Ben Lomond-based Mountain Community Theater has won the right to put on a play that members of the theater wrote after they lost the rights to publish and put on the show close to a decade ago.
Kathie Kratochvil, one of the founding members of MCT, helped write, in 1983, the heartwarming script of “Miracle on 34th Street,” based on the 1947 novel by Valentine Davies.
MCT had received the rights from Davies’ surviving relatives to write a play based on the novel.
After several productions of the show at Ben Lomond’s Park Hall, MCT took the show’s script to Dramatic Publishing Co., which published it.
“It was done all over the world, and (MCT) was receiving income from it,” Kratochvil said.
The income arrived in the form of royalties to the tune of $6,000 to $12,000 each year that bolstered the community theater’s piecemeal budget, funded mostly by ticket sales and donations.
In 2002, the theater produced “Miracle” for a seventh and final time.
“We got a letter from an attorney at Fox to cease and desist (production) and that it did not belong to us,” Kratochvil said.
Fox, the national company that produced the famous “Miracle on 34th Street” movie in 1947, claimed that the rights to the show belonged to it.

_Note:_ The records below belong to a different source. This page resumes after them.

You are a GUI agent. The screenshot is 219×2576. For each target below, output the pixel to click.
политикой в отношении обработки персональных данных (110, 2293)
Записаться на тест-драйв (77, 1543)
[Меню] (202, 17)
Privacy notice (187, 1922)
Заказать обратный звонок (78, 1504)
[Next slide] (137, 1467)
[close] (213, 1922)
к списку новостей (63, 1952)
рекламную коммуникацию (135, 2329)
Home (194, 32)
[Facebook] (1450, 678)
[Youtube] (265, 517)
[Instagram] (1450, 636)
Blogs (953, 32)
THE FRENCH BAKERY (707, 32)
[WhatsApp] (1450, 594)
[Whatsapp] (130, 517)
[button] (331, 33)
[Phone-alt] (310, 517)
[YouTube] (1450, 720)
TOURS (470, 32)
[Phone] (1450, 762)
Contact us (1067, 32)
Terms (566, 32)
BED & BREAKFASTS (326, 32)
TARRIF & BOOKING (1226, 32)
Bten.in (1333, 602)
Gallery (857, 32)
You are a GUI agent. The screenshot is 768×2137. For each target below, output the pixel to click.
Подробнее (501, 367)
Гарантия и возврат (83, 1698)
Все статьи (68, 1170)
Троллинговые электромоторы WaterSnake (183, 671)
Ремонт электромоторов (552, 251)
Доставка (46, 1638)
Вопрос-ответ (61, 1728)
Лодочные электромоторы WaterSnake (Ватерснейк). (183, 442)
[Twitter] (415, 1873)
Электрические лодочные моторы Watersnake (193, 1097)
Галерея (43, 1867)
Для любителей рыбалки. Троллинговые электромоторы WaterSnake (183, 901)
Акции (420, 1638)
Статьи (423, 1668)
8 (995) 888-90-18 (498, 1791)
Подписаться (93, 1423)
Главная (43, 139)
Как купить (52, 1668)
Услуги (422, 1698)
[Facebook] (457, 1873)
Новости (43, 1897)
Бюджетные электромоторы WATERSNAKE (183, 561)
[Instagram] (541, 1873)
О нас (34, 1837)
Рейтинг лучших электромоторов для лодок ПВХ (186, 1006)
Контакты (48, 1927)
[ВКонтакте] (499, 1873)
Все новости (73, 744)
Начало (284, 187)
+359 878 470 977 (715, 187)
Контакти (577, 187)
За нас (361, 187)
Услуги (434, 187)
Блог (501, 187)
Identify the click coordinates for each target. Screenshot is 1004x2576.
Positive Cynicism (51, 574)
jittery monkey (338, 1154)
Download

Fox had bought the rights from Davies when the company produced the film version.
Dramatic Publishing, the company that printed the script for theaters across the country, was forced to take the play off its list, and MCT’s steady stream of royalties immediately dried up.
“It was about 20 percent of a year’s budget,” said Greg Farrar, publicity manager, who joined the theater in 2003, just after MCT lost rights to the show. “We were having difficulty downsizing to the reality of getting all our money from ticket sales and donations.”
A group of MCT veterans, including W.T. “Mac” McEllwin, Steve Edmonds, Larry Cuprys and Kratochvil, all tried in vain to win back the rights.
It wasn’t until attorney Peter Gelblum moved from Los Angeles to Ben Lomond and joined the theater in 2008 that any progress was made.
“I got involved with the theater, and I heard all these stories about how they put on the show,” Gelblum said.
“There was about a foot-and-a-half stack of files,” he said. “I determined what we needed to do was get the rights back from Fox. The heirs didn’t have the rights.”
In passing, Gelblum mentioned the situation to his brother, Seth Gelblum, an attorney on the east coast who represents Broadway actors and producers. To Peter’s surprise, Seth had a connection.
“He said, ‘Well, I represent Fox, let me see what I can do’,” Peter Gelblum said.
Soon, the correct parties were involved in the negotiations, and Fox passed the rights to produce and publish the show back to MCT.
“We really got lucky,” Peter Gelblum said. “There’s no way we could force (Fox) to give us the rights.”
When the news hit the theater community, planning began for a winter 2010 show. Auditions are this weekend, and performances will run Nov. 26 through Dec. 18 on the weekends.
“We’re pretty excited,” said Kratochvil, who will direct the show. “We finally get to get our play back.”